| What to produce |
Each record must be written out again exactly. Skip any picture it contains.

[Raw data Boundary: Start]

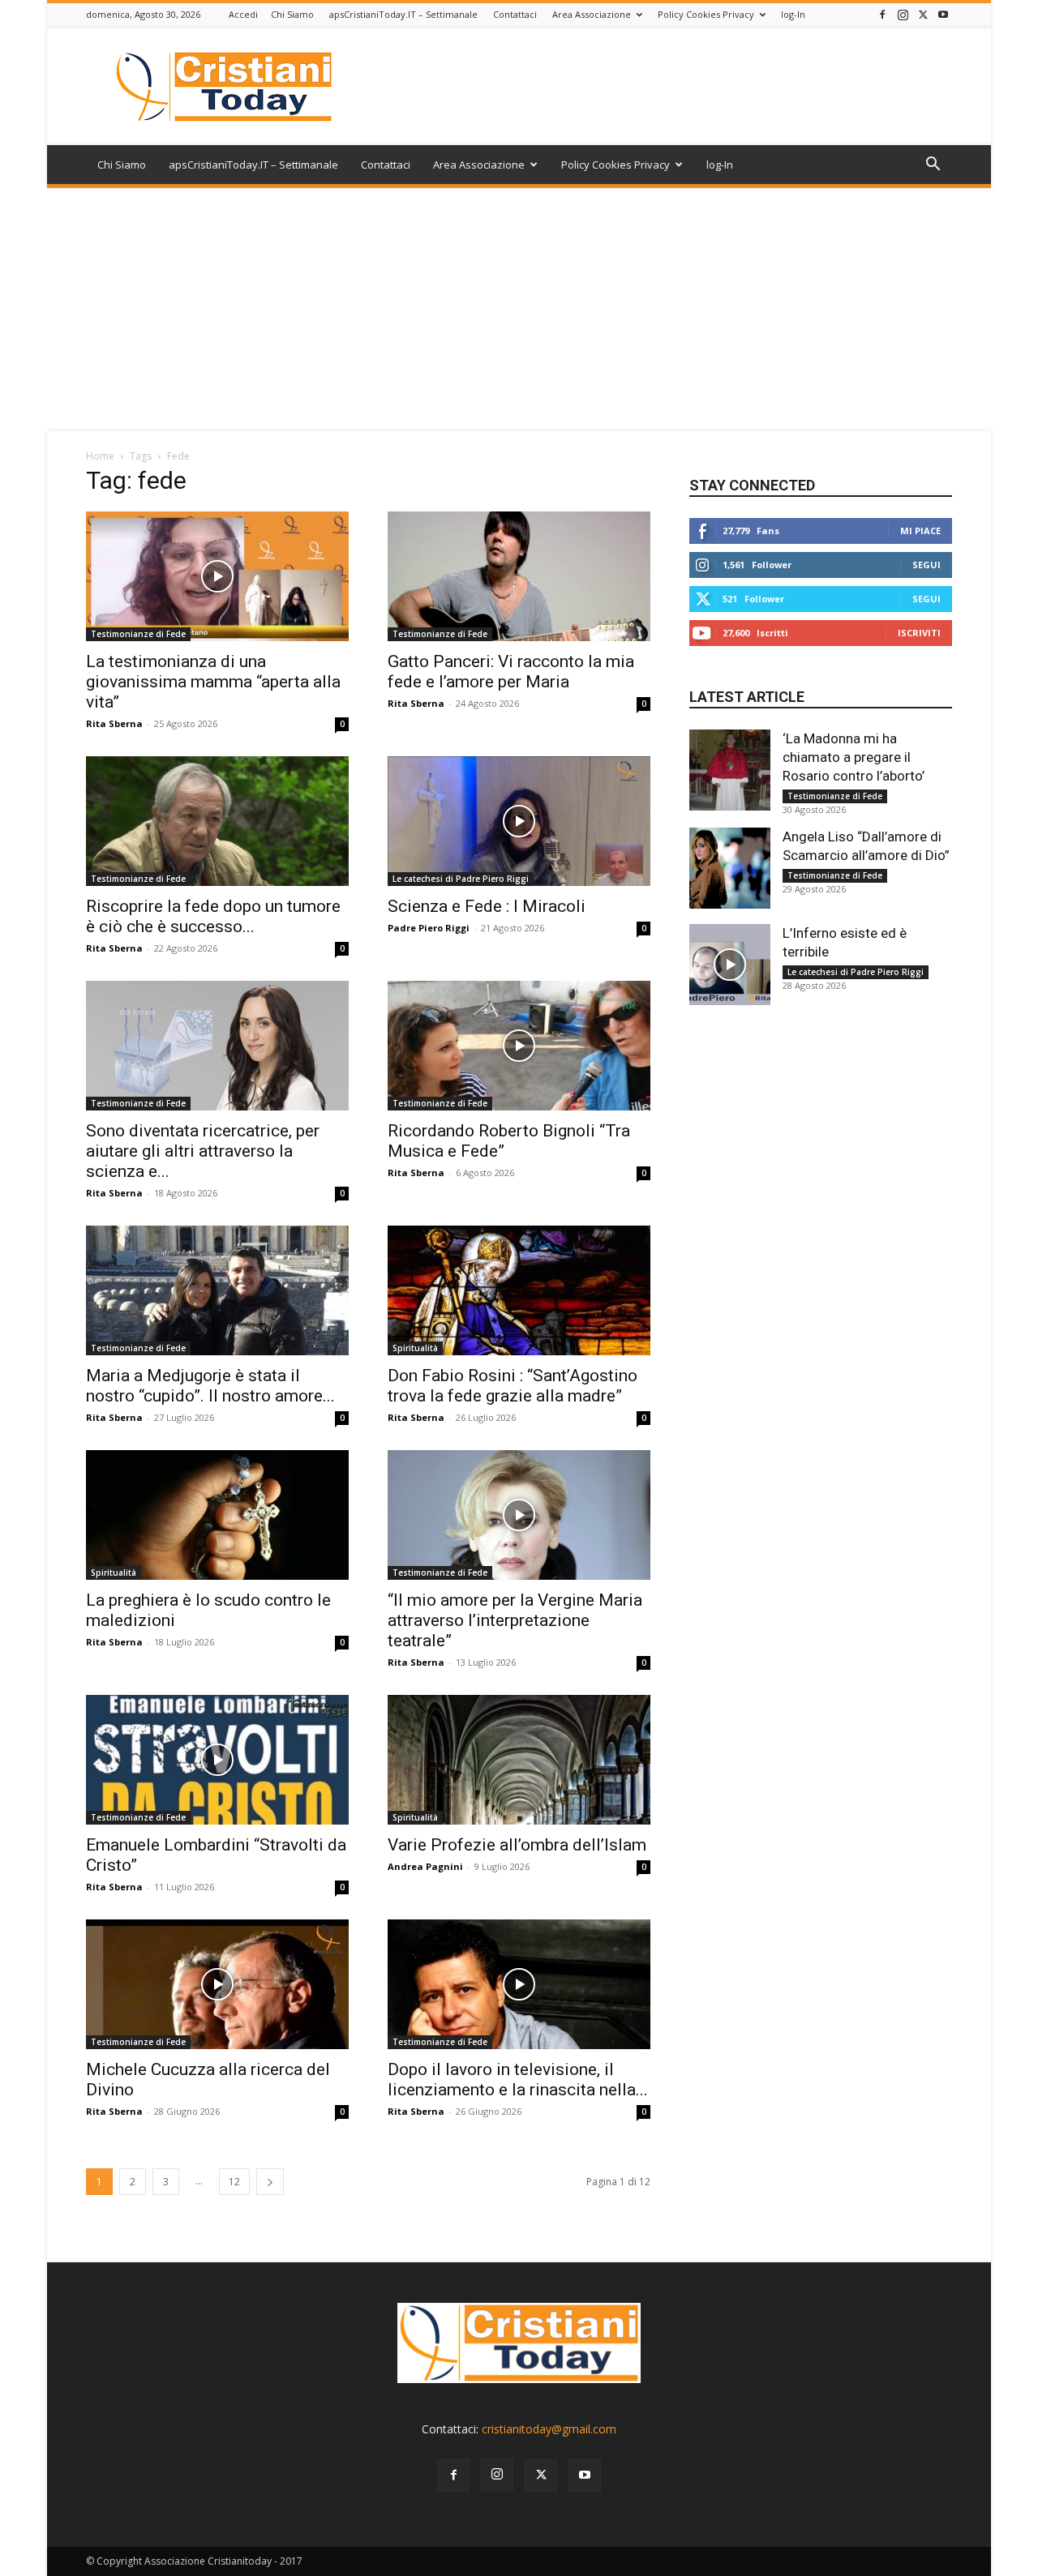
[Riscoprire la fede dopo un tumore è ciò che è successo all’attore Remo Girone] (217, 821)
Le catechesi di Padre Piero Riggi (460, 878)
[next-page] (270, 2181)
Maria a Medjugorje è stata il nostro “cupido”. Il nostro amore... (210, 1386)
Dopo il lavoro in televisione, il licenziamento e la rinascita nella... (518, 2079)
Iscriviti (919, 633)
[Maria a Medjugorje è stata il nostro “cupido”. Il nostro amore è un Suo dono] (217, 1290)
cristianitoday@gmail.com (549, 2429)
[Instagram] (902, 14)
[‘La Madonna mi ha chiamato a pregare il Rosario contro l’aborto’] (729, 770)
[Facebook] (882, 14)
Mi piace (920, 530)
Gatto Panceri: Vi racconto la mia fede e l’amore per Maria (511, 671)
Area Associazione (591, 14)
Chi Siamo (292, 14)
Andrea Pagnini (425, 1866)
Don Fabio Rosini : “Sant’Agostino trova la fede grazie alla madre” (512, 1386)
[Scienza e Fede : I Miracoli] (519, 821)
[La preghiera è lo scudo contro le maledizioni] (217, 1515)
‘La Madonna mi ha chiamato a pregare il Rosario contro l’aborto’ (853, 757)
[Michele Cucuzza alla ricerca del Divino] (217, 1984)
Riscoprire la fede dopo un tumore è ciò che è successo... (213, 916)
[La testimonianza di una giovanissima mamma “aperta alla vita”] (217, 576)
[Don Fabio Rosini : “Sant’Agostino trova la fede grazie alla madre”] (519, 1290)
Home (100, 456)
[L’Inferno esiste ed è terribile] (729, 964)
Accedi (243, 14)
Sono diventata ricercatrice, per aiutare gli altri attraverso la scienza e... (203, 1151)
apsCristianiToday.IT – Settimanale (403, 14)
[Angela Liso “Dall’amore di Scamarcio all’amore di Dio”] (729, 868)
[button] (932, 165)
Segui (926, 564)
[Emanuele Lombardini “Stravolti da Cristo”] (217, 1760)
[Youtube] (943, 14)
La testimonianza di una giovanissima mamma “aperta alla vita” (213, 682)
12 (234, 2182)
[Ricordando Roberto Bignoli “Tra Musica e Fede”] (519, 1045)
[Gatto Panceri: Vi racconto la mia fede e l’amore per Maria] (519, 576)
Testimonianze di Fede (138, 634)
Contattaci (515, 14)
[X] (923, 14)
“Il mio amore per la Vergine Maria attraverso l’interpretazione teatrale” (515, 1620)
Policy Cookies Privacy (706, 14)
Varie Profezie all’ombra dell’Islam (517, 1845)
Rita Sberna (114, 723)
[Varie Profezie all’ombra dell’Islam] (519, 1760)
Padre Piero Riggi (429, 928)
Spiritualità (415, 1348)
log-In (793, 14)
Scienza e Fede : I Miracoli (486, 906)
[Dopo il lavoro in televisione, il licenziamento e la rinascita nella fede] (519, 1984)
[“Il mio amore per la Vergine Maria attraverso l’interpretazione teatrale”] (519, 1515)
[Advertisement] (519, 309)
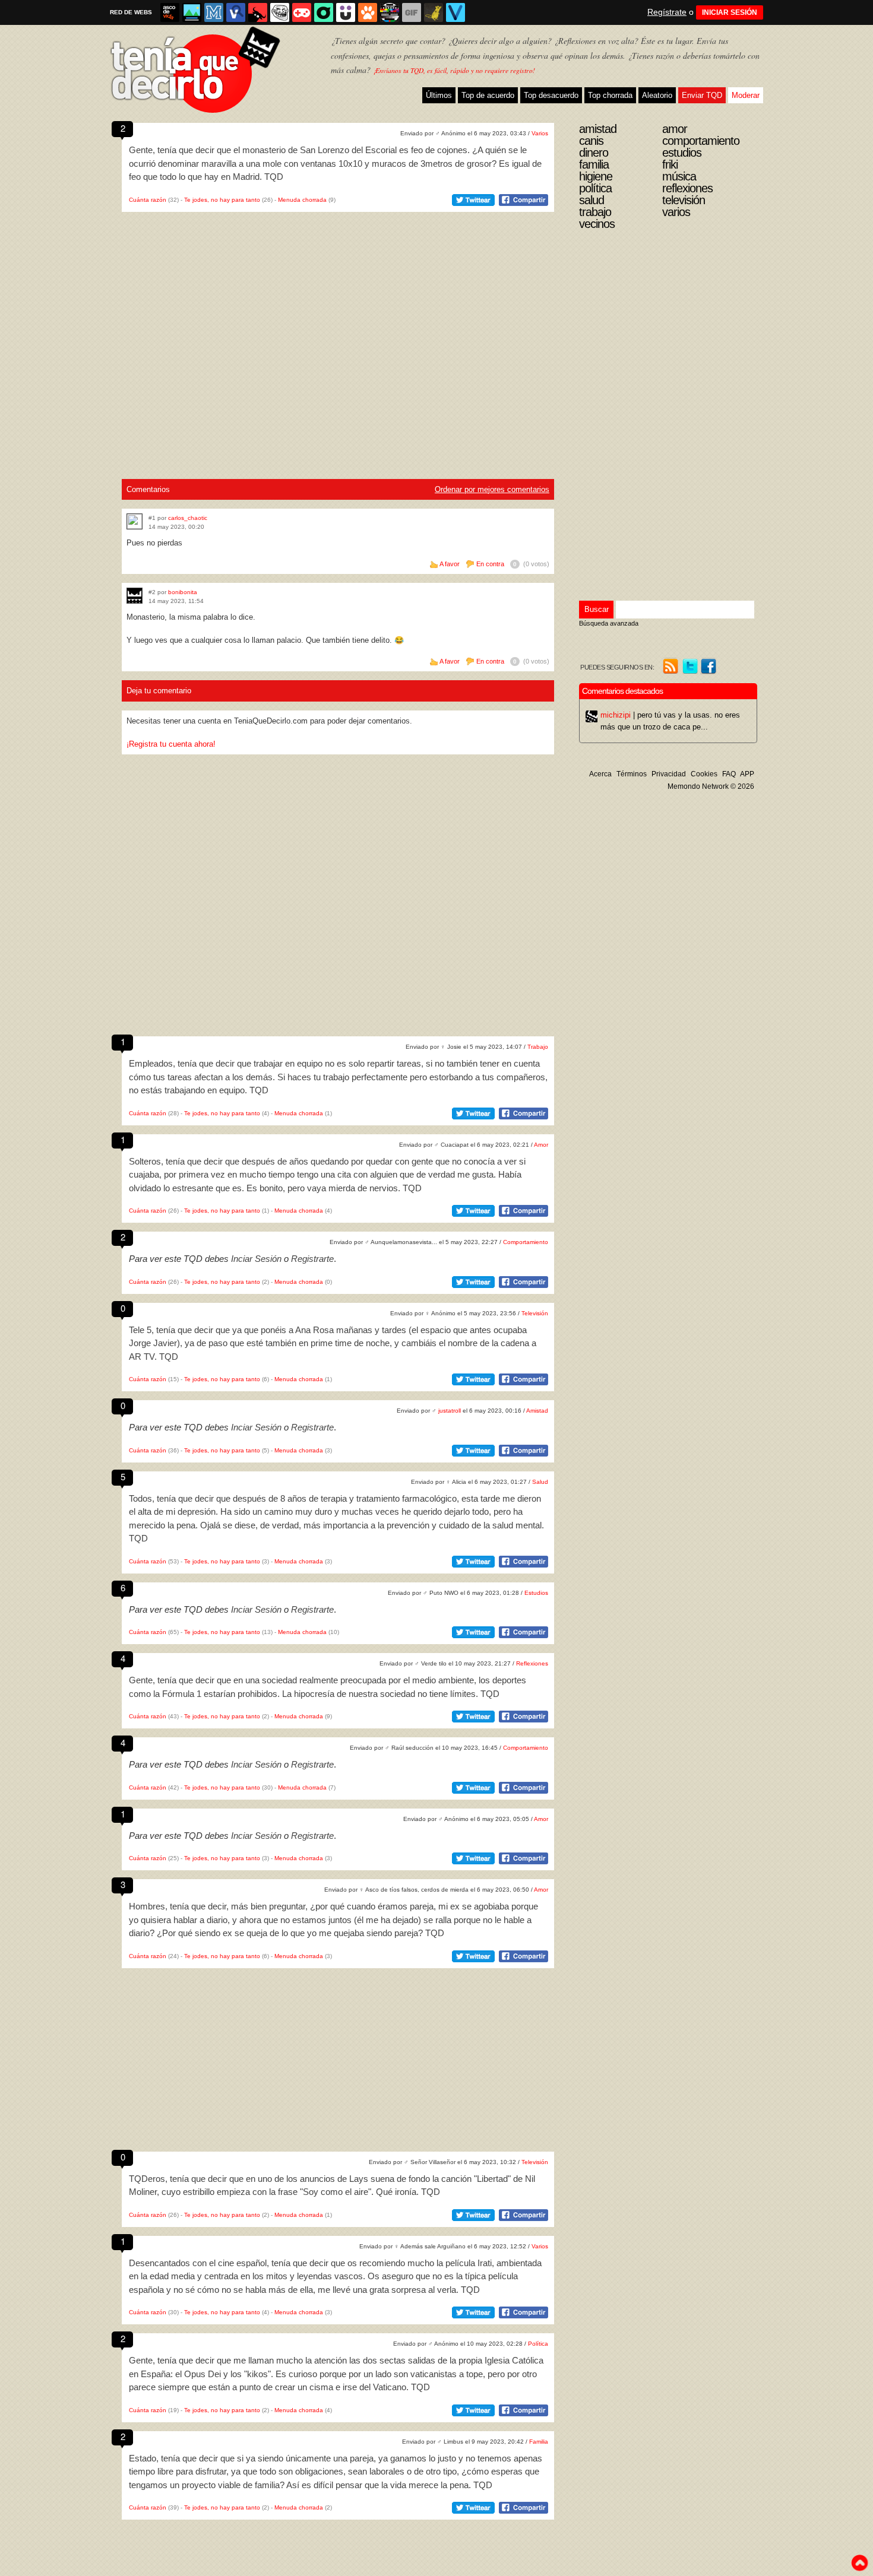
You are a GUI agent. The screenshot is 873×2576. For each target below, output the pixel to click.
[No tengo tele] (389, 12)
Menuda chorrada (302, 199)
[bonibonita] (134, 596)
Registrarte (312, 1259)
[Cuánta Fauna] (367, 12)
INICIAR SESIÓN (729, 12)
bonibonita (182, 592)
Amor (541, 1144)
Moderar (746, 95)
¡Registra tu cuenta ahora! (171, 744)
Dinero (593, 152)
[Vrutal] (301, 12)
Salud (540, 1482)
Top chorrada (610, 95)
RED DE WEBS (131, 12)
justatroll (449, 1410)
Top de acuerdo (487, 95)
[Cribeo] (323, 12)
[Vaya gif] (411, 12)
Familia (538, 2441)
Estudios (536, 1593)
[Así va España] (257, 12)
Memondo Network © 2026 (711, 786)
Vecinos (597, 223)
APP (747, 774)
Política (538, 2343)
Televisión (534, 1313)
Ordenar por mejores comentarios (492, 489)
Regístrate (667, 12)
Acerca (600, 774)
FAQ (729, 774)
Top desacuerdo (551, 95)
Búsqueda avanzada (608, 623)
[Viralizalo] (455, 12)
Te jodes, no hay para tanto (222, 199)
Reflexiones (532, 1663)
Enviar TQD (702, 95)
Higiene (595, 176)
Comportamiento (525, 1242)
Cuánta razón (147, 199)
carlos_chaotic (187, 518)
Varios (540, 133)
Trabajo (537, 1046)
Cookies (704, 774)
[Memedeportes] (213, 12)
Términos (631, 774)
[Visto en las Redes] (235, 12)
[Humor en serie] (345, 12)
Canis (591, 140)
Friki (670, 164)
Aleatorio (657, 95)
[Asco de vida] (169, 12)
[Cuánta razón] (191, 12)
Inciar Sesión (256, 1259)
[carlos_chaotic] (134, 521)
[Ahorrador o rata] (433, 12)
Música (679, 176)
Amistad (537, 1410)
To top (859, 2563)
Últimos (439, 95)
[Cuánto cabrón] (279, 12)
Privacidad (668, 774)
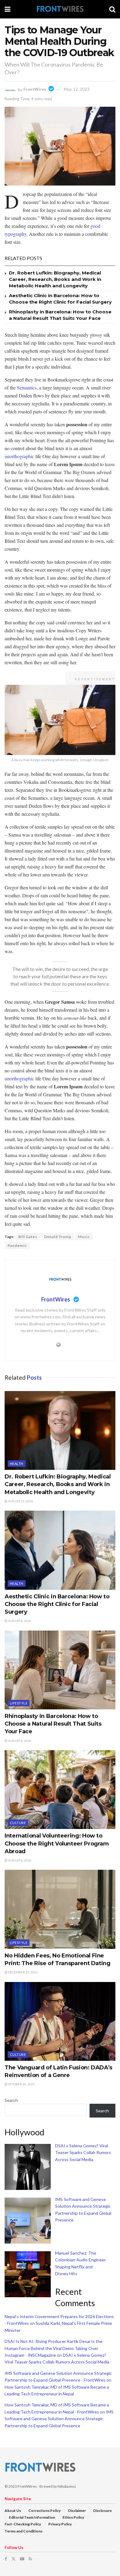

[Raw data Boundary: End]

| Task answer |
[Riscoprire la fede dopo un tumore è ciò che è successo all’attore Remo Girone] (217, 821)
Le catechesi di Padre Piero Riggi (460, 878)
[next-page] (270, 2181)
Maria a Medjugorje è stata il nostro “cupido”. Il nostro amore... (210, 1386)
Dopo il lavoro in televisione, il licenziamento e la rinascita nella... (518, 2079)
Iscriviti (919, 633)
[Maria a Medjugorje è stata il nostro “cupido”. Il nostro amore è un Suo dono] (217, 1290)
cristianitoday@gmail.com (549, 2429)
[Instagram] (902, 14)
[‘La Madonna mi ha chiamato a pregare il Rosario contro l’aborto’] (729, 770)
[Facebook] (882, 14)
Mi piace (920, 530)
Gatto Panceri: Vi racconto la mia fede e l’amore per Maria (511, 671)
Area Associazione (591, 14)
Chi Siamo (292, 14)
Andrea Pagnini (425, 1866)
Don Fabio Rosini : “Sant’Agostino trova la fede grazie alla madre” (512, 1386)
[Scienza e Fede : I Miracoli] (519, 821)
[La preghiera è lo scudo contro le maledizioni] (217, 1515)
‘La Madonna mi ha chiamato a pregare il Rosario contro l’aborto’ (853, 757)
[Michele Cucuzza alla ricerca del Divino] (217, 1984)
Riscoprire la fede dopo un tumore è ciò che è successo... (213, 916)
[La testimonianza di una giovanissima mamma “aperta alla vita”] (217, 576)
[Don Fabio Rosini : “Sant’Agostino trova la fede grazie alla madre”] (519, 1290)
Home (100, 456)
[L’Inferno esiste ed è terribile] (729, 964)
Accedi (243, 14)
Sono diventata ricercatrice, per aiutare gli altri attraverso la scienza e... (203, 1151)
apsCristianiToday.IT – Settimanale (403, 14)
[Angela Liso “Dall’amore di Scamarcio all’amore di Dio”] (729, 868)
[button] (932, 165)
Segui (926, 564)
[Emanuele Lombardini “Stravolti da Cristo”] (217, 1760)
[Youtube] (943, 14)
La testimonianza di una giovanissima mamma “aperta alla vita” (213, 682)
12 (234, 2182)
[Ricordando Roberto Bignoli “Tra Musica e Fede”] (519, 1045)
[Gatto Panceri: Vi racconto la mia fede e l’amore per Maria] (519, 576)
Testimonianze di Fede (138, 634)
Contattaci (515, 14)
[X] (923, 14)
“Il mio amore per la Vergine Maria attraverso l’interpretazione teatrale” (515, 1620)
Policy Cookies Privacy (706, 14)
Varie Profezie all’ombra dell’Islam (517, 1845)
Rita Sberna (114, 723)
[Varie Profezie all’ombra dell’Islam] (519, 1760)
Padre Piero Riggi (429, 928)
Spiritualità (415, 1348)
log-In (793, 14)
Scienza e Fede : I Miracoli (486, 906)
[Dopo il lavoro in televisione, il licenziamento e la rinascita nella fede] (519, 1984)
[“Il mio amore per la Vergine Maria attraverso l’interpretazione teatrale”] (519, 1515)
[Advertisement] (519, 309)
You are a GUI agent. The screenshot is 873×2576. For each target below, output the pixel to click.
[No tengo tele] (389, 12)
Menuda chorrada (302, 199)
[bonibonita] (134, 596)
Registrarte (312, 1259)
[Cuánta Fauna] (367, 12)
INICIAR SESIÓN (729, 12)
bonibonita (182, 592)
Amor (541, 1144)
Moderar (746, 95)
¡Registra tu cuenta ahora! (171, 744)
Dinero (593, 152)
[Vrutal] (301, 12)
Salud (540, 1482)
Top chorrada (610, 95)
RED DE WEBS (131, 12)
justatroll (449, 1410)
Top de acuerdo (487, 95)
[Cribeo] (323, 12)
[Vaya gif] (411, 12)
Familia (538, 2441)
Estudios (536, 1593)
[Así va España] (257, 12)
Memondo Network © 2026 (711, 786)
Vecinos (597, 223)
APP (747, 774)
Política (538, 2343)
Televisión (534, 1313)
Ordenar por mejores comentarios (492, 489)
Regístrate (667, 12)
Acerca (600, 774)
FAQ (729, 774)
Top desacuerdo (551, 95)
Búsqueda avanzada (608, 623)
[Viralizalo] (455, 12)
Te jodes, no hay para tanto (222, 199)
Reflexiones (532, 1663)
Enviar TQD (702, 95)
Higiene (595, 176)
Comportamiento (525, 1242)
Cuánta razón (147, 199)
carlos_chaotic (187, 518)
Varios (540, 133)
Trabajo (537, 1046)
Cookies (704, 774)
[Memedeportes] (213, 12)
Términos (631, 774)
[Visto en las Redes] (235, 12)
[Humor en serie] (345, 12)
Canis (591, 140)
Friki (670, 164)
Aleatorio (657, 95)
[Asco de vida] (169, 12)
[Cuánta razón] (191, 12)
Inciar Sesión (256, 1259)
[carlos_chaotic] (134, 521)
[Ahorrador o rata] (433, 12)
Música (679, 176)
Amistad (537, 1410)
To top (859, 2563)
Últimos (439, 95)
[Cuánto cabrón] (279, 12)
Privacidad (668, 774)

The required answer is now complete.